The federal government data base which contains all of our controlled
substance prescriptions, for instance, was mandated by a law -- The National
All Schedules Prescription Electronic Reporting Act -- passed in 2005 by the
Republican-controlled Congress (though with full bipartisan support) and
signed into law by the "conservative" Leader. That law appropriates funds to
each state to create and maintain these data bases which are, apparently,
accessible to federal agencies, federal law enforcement officials, and
almost certainly thousands of other state and federal employees (as well as,
most likely, employees of private companies).

Along these lines, the Department of Homeland Security last month
promulgated proposed regulations for enforcement of the so-called Real ID
Act of 2005 (.pdf). Those regulations require that every state issue
technologically compatible Driver's Licenses which enable, in essence,
uniform and nationwide tracking of all sorts of private information about
every individual. Just as the Prescription Drug Tracking Law is "justified"
by the Drug War, these national ID cards are justified by the War on
Terrorism. As the Homeland Security Department explains:

    The 9/11 Commission endorsed the REAL ID requirements, noting that: "For
terrorists, travel documents are as important as weapons . . . All but one
of the 9/11 hijackers acquired some form of identification document, some by
fraud. Acquisition of these forms of identification would have assisted them
in boarding commercial flights, renting cars, and other necessary
activities."

EPIC notes that "the deadline for public comment [on the DHS regulations] is
May 8, 2007" -- and from what I understand, more public comments are needed
from people who have strong views about these regulations. EPIC explains why
these regulations are so disturbing:

    The requirement for non-REAL ID-compliant DL/ID to have explicit
"invalid for federal purposes" designations, turns this "voluntary" card
into a mandatory national ID card. Anyone with a non-REAL ID-compliant card
would be instantly suspicious. Compliant cards would be necessary for
federal purposes such as entering courthouses, air travel or receiving
federal benefits, such as Medicaid or Social Security. It would be easy for
insurance companies, credit card companies, even video stores, to demand a
REAL ID-compliant DL/ID in order to receive services.

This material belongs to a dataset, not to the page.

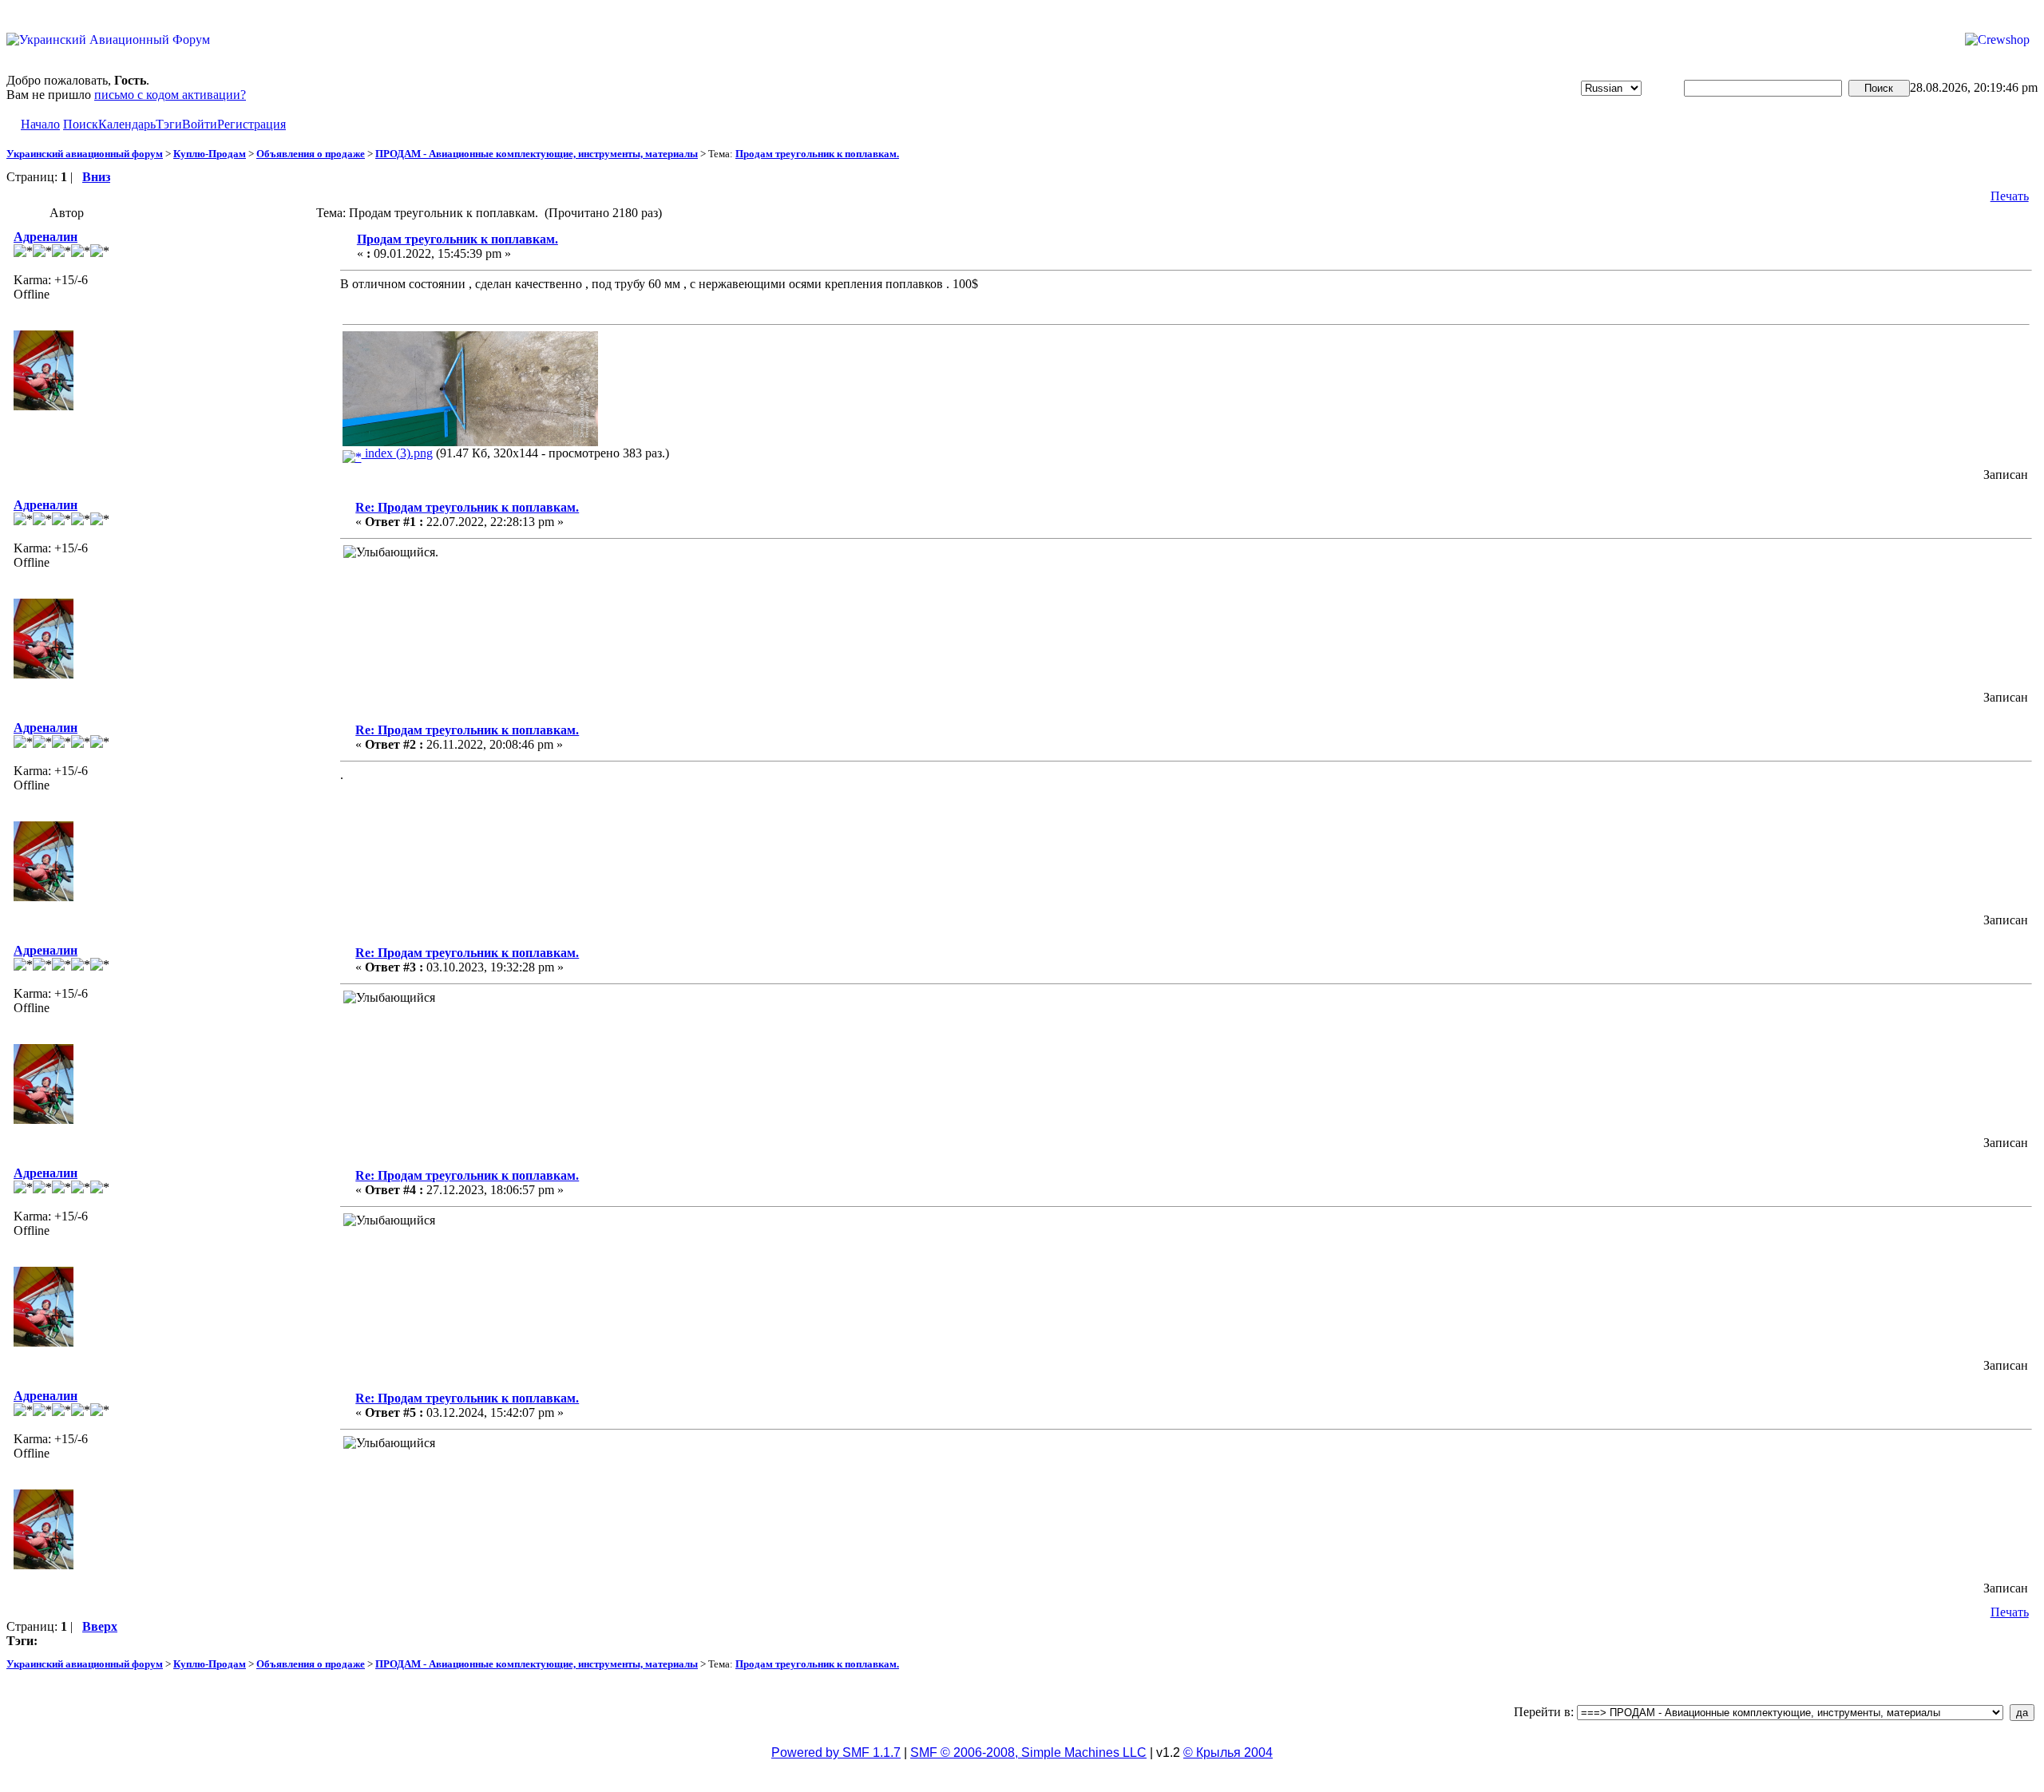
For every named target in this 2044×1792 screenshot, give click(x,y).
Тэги (169, 124)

That the "conservative" movement is ushering in measures such as a federal
law mandating that every state create National ID cards is ironic on
multiple levels. But as Wired's Ryan Singel notes, numerous states -- the
latest being Montana (after Idaho, Arkansas and Maine) -- have enacted laws
refusing to comply with these requirements on the ground that they infringe
on the privacy of the citizens of that state and/or on the ground that the
law violates federalism principles by taking over areas (i.e., regulating
driver's licenses) traditionally preserved for the states. For those
reasons, many other states, particularly in the Mountain West and even the
Deep South, are on their way to enacting similar laws refusing to comply.

It is simply no longer news when the "conservative" movement violates every
"small-government" and states' rights principle it pretended to embrace
("conservatives" Andy McCarthy, David Frum, and John Yoo tonight are
appearing at an event to argue for this Orwellian proposition: "Better More
Surveillance than Another 9/11"). Apparently, we need to empower the federal
government to maintain comprehensive dossiers on all Americans, otherwise
our freedoms might be at risk from The Terrorists.

It is hardly worth pointing out that the idea of the Federal Government
engaging in massive surveillance of innocent American citizens is about as
far away from the core beliefs of the American Founders as one can get.
Anyone who does not realize that is likely beyond the realm of persuasion.

But the only people who would think that it is fine to have the Federal
Government compiling dossiers like this are those who place blind faith in
our Leaders not to abuse their power. But that is the ethos that is the
exact opposite of the one on which the country was founded, but which has
come to dominate so much of our political culture.